The magnetic field lines are plotted in Figure 5-25a when \(\mu_{2} \rightarrow \infty\). In this limit, H within the sphere is zero, so that the field lines incident on the sphere are purely radial. The field lines plotted are just lines of constant stream function \(\Sigma\), found in the same way as for the analogous electric field problem in Section 4-4-3b

.(ii) If the sphere is perfectly conducting, the internal magnetic field is zero so that A = 0. The normal component of B right outside the sphere is then also zero:

\[H_{r}(r = R_{+}) = 0 \Rightarrow C = H_{0}R^{3}/2 \]

yielding the solution

\[\textbf{H} = H_{0} \bigg[ \(1 - \frac{R^{3}{r^{3}} \bigg) \cos \theta \textbf{i}_{r} - \bigg( 1 + \frac{R^{3}}{2r^{3}} \bigg) \sin \theta \textbf{i}_{\theta} \bigg], \: \: \: \: r > R \]

The interfacial surface current at r = R is obtained from the discontinuity in the tangential component of H:

\[K_{\phi} = H_{\phi} (r = R) = - \frac{3}{2}H_{0} \sin \theta \]

The current flows in the negative \(\phi\) direction around the sphere. The right-hand rule, illustrated in Figure 5-25b, shows that the resulting field from the induced current acts in the direction opposite to the imposed field. This opposition results in the zero magnetic field inside the sphere.

The field lines plotted in Figure 5-25b are purely tangential to the perfectly conducting sphere as required by (14)

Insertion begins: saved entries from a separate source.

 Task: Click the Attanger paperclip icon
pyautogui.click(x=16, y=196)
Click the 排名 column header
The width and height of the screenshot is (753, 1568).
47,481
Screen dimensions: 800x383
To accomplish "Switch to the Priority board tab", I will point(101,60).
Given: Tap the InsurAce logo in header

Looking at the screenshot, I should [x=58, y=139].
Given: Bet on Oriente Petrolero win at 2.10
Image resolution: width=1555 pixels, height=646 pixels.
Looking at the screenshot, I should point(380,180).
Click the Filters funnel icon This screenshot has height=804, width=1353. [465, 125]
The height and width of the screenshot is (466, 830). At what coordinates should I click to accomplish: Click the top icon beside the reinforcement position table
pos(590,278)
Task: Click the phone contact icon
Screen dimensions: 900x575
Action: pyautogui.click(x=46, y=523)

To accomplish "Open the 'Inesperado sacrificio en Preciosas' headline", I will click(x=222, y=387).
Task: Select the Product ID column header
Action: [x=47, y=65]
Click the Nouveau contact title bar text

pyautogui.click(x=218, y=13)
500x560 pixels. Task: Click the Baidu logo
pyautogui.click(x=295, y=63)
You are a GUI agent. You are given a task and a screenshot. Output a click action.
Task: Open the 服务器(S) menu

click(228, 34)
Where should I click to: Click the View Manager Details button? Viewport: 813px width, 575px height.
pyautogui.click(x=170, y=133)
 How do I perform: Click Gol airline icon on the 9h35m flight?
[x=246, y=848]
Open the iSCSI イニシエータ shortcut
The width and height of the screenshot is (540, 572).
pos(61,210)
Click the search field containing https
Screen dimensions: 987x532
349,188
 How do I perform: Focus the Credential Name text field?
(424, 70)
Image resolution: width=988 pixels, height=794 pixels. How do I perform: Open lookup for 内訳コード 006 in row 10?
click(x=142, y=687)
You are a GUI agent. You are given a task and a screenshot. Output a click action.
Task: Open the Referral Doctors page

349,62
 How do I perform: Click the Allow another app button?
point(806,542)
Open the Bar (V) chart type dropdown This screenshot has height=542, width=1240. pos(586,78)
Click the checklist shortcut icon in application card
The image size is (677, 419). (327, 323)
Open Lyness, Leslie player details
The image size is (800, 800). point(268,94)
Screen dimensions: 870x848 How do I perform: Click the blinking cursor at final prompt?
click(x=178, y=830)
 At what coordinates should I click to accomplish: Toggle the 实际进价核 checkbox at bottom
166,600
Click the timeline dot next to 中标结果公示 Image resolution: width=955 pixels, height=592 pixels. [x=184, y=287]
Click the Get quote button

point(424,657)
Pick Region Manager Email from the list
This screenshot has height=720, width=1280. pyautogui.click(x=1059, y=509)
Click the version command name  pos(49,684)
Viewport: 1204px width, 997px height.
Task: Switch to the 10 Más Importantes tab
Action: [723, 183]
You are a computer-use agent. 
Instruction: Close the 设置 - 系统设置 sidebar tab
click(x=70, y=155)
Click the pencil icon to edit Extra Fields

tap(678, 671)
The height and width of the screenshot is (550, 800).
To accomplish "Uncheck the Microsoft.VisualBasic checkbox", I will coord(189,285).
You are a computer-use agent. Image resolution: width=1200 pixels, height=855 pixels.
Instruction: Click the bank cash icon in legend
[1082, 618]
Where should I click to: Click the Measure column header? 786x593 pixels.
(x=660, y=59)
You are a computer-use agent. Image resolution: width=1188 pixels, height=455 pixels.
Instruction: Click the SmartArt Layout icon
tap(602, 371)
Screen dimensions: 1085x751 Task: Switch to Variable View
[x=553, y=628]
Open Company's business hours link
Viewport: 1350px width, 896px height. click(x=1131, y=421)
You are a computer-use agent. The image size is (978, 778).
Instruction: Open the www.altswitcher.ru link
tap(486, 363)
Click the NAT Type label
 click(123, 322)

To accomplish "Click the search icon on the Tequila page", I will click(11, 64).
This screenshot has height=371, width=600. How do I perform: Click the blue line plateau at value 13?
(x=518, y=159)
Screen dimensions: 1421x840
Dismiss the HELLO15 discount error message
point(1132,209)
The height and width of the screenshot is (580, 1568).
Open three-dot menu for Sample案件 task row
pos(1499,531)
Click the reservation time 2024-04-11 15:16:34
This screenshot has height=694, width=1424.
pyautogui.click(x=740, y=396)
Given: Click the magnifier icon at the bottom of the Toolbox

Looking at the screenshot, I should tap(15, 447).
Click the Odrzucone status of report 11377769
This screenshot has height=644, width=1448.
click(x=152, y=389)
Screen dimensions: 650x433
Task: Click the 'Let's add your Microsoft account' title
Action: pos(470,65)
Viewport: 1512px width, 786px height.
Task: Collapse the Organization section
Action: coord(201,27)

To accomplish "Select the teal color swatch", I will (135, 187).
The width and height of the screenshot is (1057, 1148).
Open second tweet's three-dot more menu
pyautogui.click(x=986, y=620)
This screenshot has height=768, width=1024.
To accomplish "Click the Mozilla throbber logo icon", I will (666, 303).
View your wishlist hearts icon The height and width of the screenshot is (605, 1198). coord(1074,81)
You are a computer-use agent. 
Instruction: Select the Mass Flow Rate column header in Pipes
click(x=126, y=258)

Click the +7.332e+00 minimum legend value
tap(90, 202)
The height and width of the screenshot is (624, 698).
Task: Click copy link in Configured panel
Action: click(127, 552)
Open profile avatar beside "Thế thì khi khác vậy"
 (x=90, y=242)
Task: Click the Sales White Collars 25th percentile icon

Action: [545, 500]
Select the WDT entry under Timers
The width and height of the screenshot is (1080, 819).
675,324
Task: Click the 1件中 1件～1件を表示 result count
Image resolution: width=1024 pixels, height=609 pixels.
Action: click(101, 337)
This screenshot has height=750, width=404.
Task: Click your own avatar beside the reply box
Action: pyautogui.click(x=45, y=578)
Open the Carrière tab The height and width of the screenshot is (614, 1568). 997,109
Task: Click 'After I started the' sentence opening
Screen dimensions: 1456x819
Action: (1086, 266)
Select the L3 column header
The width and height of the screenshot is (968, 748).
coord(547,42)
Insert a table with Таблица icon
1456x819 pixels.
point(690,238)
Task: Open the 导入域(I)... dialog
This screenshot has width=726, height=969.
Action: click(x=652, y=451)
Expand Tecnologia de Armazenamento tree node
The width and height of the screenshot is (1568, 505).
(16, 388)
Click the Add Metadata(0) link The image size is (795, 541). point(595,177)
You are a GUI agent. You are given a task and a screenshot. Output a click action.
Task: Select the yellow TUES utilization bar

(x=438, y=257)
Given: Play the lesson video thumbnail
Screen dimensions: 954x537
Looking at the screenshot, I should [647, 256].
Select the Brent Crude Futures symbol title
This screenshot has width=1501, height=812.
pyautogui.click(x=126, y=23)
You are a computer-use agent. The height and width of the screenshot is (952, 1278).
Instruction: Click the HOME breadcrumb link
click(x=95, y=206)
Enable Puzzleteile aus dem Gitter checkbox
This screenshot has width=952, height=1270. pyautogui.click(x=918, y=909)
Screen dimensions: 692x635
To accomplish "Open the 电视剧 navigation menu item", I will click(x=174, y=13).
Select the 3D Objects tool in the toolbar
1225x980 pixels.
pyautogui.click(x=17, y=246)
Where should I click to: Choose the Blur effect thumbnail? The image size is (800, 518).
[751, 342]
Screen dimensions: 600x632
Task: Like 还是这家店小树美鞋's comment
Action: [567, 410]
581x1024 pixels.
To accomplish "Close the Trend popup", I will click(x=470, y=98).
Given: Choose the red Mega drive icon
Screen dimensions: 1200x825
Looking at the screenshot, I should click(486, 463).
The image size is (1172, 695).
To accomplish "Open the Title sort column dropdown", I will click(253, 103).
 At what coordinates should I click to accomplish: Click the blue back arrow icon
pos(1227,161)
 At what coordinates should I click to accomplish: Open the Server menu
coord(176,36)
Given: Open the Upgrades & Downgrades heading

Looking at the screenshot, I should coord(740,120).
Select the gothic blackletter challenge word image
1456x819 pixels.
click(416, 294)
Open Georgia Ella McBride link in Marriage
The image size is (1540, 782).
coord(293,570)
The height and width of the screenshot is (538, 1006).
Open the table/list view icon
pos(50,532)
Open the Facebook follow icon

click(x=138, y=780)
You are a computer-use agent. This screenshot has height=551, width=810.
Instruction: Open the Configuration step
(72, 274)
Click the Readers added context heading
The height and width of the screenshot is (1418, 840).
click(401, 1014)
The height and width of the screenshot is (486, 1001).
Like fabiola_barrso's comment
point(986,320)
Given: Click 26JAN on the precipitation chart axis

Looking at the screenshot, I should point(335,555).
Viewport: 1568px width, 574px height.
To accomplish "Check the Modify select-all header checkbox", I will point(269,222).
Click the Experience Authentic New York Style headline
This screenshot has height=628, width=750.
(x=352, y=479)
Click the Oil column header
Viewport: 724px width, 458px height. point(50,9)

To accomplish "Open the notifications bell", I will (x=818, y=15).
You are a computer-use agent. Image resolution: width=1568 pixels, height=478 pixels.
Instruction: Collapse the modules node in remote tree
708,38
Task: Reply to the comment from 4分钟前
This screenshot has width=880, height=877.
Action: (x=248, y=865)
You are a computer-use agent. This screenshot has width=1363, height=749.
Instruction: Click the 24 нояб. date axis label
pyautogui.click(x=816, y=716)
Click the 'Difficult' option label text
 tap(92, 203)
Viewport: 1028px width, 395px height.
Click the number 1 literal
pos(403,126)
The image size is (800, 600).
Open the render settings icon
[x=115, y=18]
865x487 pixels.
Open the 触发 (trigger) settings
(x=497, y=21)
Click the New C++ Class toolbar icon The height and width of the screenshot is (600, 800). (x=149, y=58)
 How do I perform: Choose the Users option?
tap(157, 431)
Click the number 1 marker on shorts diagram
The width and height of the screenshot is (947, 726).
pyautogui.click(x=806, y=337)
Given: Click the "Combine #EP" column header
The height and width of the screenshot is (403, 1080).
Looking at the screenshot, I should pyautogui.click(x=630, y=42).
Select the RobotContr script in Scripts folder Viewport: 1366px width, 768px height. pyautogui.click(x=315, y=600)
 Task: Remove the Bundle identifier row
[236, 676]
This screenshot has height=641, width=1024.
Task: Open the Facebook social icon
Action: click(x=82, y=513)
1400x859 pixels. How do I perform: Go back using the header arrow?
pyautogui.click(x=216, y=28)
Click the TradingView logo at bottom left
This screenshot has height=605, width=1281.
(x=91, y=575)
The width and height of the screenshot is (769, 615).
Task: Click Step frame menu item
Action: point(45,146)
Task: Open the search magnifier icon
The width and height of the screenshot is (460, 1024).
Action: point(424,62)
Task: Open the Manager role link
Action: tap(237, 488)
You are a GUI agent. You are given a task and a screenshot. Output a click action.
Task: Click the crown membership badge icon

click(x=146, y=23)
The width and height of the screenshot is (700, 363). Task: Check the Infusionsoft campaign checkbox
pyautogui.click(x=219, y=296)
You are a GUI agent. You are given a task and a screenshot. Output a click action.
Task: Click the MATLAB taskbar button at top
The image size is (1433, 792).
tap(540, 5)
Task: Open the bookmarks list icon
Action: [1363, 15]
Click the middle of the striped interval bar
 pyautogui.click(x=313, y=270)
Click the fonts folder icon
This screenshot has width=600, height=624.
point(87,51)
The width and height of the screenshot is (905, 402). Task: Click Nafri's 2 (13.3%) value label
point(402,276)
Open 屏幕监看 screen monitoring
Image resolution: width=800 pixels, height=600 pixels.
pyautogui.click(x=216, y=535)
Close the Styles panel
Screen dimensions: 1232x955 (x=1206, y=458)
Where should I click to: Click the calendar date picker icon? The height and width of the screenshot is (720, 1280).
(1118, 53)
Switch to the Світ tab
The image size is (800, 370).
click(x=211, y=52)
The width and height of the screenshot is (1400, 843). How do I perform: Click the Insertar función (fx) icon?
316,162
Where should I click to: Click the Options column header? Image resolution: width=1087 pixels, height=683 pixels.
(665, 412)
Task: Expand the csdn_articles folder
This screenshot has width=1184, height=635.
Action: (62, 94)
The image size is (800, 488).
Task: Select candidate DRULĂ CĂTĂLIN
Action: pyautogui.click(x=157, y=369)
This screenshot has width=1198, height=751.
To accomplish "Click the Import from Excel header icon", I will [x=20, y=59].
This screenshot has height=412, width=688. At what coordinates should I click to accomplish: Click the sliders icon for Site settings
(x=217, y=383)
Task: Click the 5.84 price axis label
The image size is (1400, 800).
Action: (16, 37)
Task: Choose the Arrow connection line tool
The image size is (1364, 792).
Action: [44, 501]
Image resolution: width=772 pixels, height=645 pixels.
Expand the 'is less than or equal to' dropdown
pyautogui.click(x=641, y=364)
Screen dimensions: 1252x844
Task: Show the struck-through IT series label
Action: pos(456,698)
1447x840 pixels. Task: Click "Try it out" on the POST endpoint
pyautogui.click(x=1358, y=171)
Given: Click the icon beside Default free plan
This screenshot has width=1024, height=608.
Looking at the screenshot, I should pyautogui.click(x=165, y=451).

(iii) If both regions are uniformly magnetized, the boundary conditions are

\[H_{\theta} (r = R_{+}) = H_{\theta} (r = R_{-}) \Rightarrow A = D + C/R^{3} \\ B_{r} (R = R_{+}) = B_{r}(r = R_{-}) \Rightarrow H_{r}(r = R_{+}) + M_{1} \cos \theta \\ H_{r} ( r = R_{-}) + M_{2} \cos \theta \]

with solutions

\[A = H_{0} + \frac{1}{3}(M_{1} - M_{2}) \\ C = \frac{R^{3}}{3} (M_{1} - M_{2}) \]

so that the magnetic field is

\begin{array}{l}
{\left[H_0+\frac{1}{3}\left(M_1-M_2\right)\right]\left[\cos \theta \mathbf{i}_r-\sin \theta \mathbf{i}_\theta\right]} \\
\quad=\left[H_0+\frac{1}{3}\left(M_1-M_2\right)\right] \mathbf{i}_z \quad r<R \\
\left(H_0-\frac{2 R^3}{3 r^3}\left(M_1-M_2\right)\right) \cos \theta \mathbf{i}_r \\
\quad-\left(H_0+\frac{R^3}{3 r^3}\left(M_1-M_2\right)\right) \sin \theta \mathbf{i}_\theta, \quad r>R
\end{array}

Because the magnetization is uniform in each region, the curl of M is zero everywhere but at the surface of the sphere, so that the volume magnetization current is zero with a surface magnetization current at r = R given by

\[\textbf{K}_{m} = \textbf{n} \times (\textbf{M}_{1} - \textbf{M}_{2}) \\ = \textbf{i}_{r} \times (M_{1} - M_{2}) \textbf{i}_{z} \\ = \textbf{i}_{r} \times (M_{1} - M_{2}) (\textbf{i}_{r} \cos \theta - \sin \theta \textbf{i}_{\theta}) = - (M_{1} - M_{2} ) \sin \theta \textbf{i}_{\phi} \]